Poetry, indeed, has always been one of humanity’s sharpest tools for puncturing the shrink-wrap of silence and oppression, and although it may appear to be galaxies apart from science, these two channels of truth have something essential in common: nature, the raw material for both. To impoverish the world of the birds and the bees is to impoverish it of the bards and the biologists.
Nature, with its fragile yet resilient magnificence, models for us what aliveness means and reminds us that we are mortal. Poetry wrests from it images and metaphors that chisel from the bedrock of our humanity a measure of graspable truth, teaching us how to live and how to die.
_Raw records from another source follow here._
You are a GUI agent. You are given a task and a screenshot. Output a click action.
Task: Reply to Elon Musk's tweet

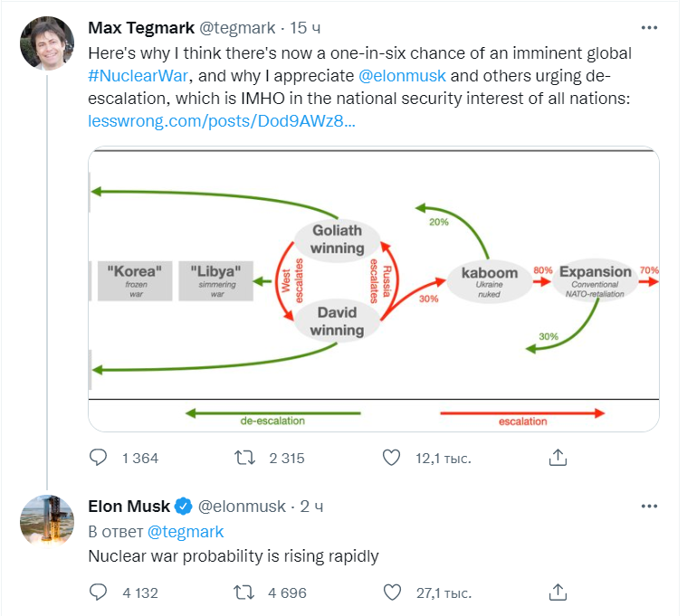click(x=98, y=592)

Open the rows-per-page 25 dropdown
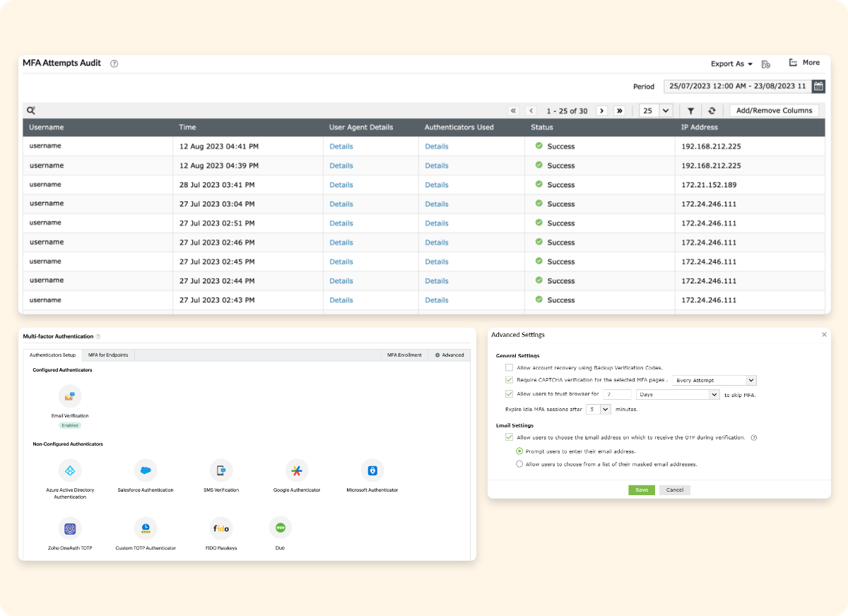656,111
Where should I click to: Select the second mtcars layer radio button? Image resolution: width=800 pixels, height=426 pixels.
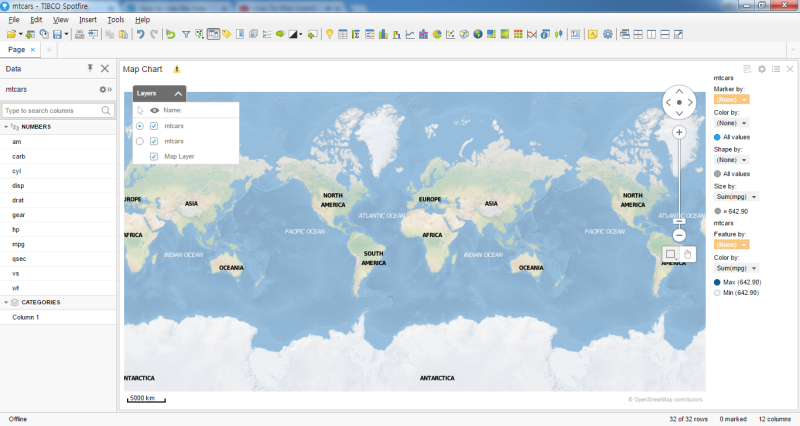(x=140, y=141)
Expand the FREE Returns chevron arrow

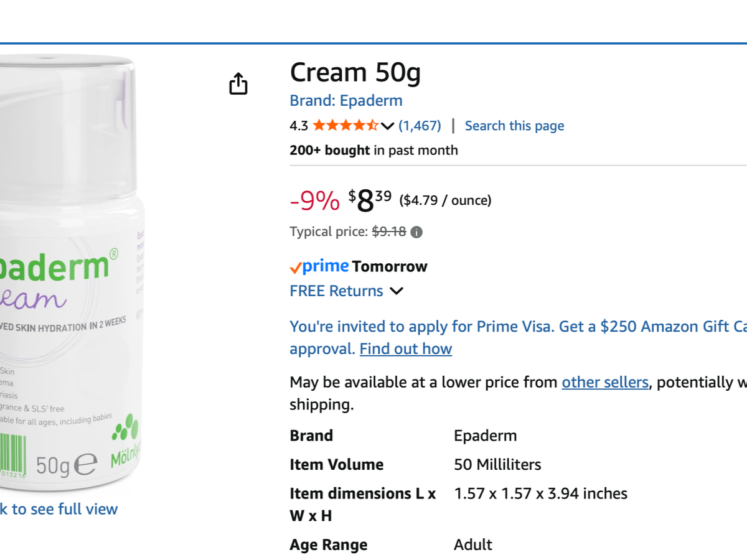tap(397, 291)
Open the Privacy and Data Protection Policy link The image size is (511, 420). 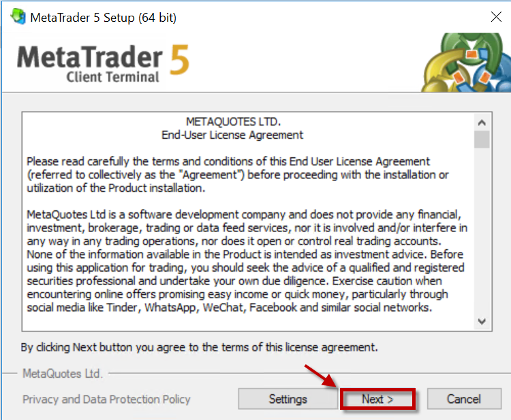click(106, 399)
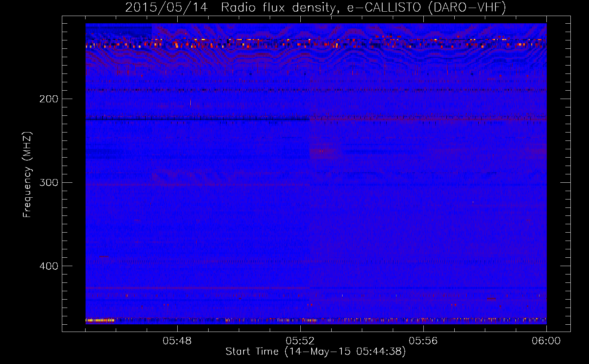Click the 400 frequency axis label

[x=49, y=266]
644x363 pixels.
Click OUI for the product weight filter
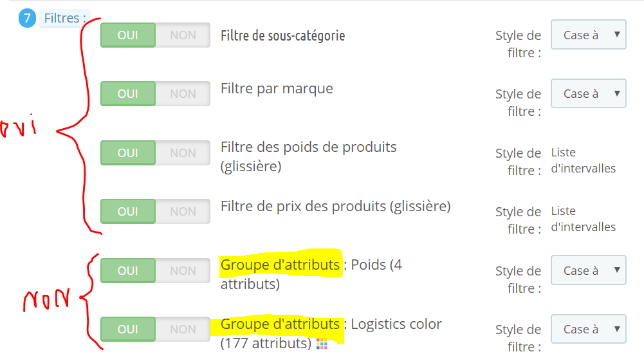tap(128, 153)
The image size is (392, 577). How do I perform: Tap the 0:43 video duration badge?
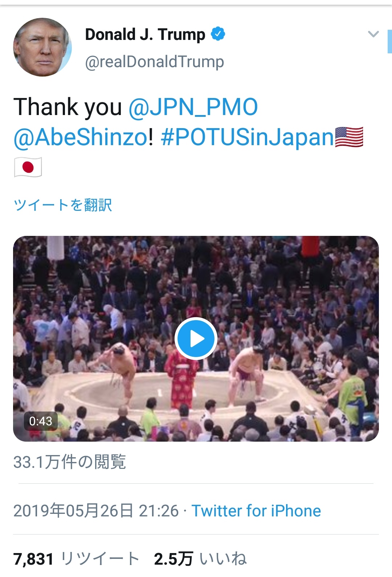tap(41, 421)
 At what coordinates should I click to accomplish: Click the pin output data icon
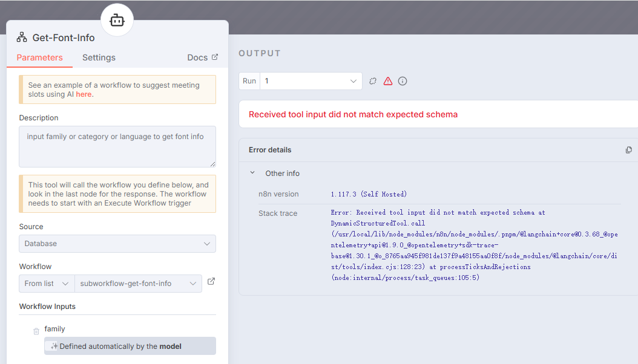373,81
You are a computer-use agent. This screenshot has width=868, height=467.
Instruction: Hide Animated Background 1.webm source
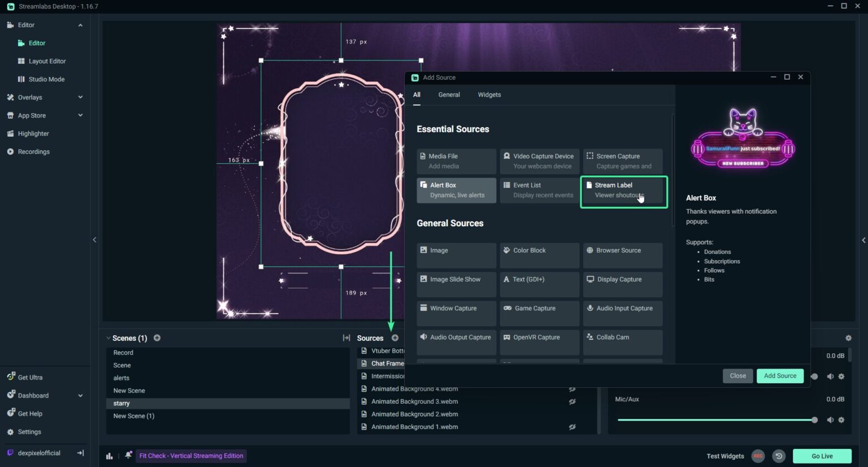pyautogui.click(x=572, y=427)
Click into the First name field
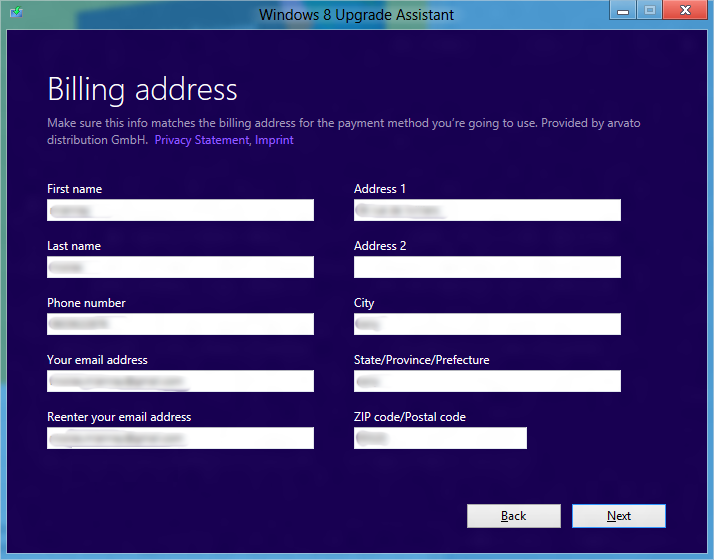 pyautogui.click(x=180, y=210)
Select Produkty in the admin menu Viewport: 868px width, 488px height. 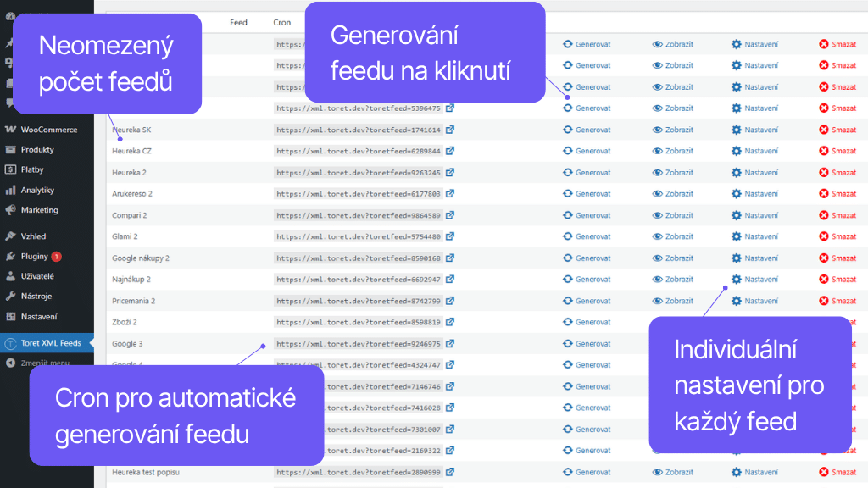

Science mines nature for truth of a different order — it is our mightiest means of communing with reality, probing its mysteries, and gleaning from them some sense of belonging, of locating ourselves in the universe, understanding our place in it, and liberating ourselves from delusion.
That common ground between poetry and science is what poet Jane Hirshfield sows with splendor in her poem “On the Fifth Day,” written for the 2017 March for Sciencein Washington, D.C., protesting the anti-fact, anti-truth, anti-science political climate of the current American administration.
Jane Hirshfield(Photograph: Nick Rosza)
It is my immense pleasure to share, with Hirshfield’s permission, this gift of a poem, read by comedian, philosopher of science, and my dear friend Emily Levine — the person who first made me fall in love with poetry many moons ago.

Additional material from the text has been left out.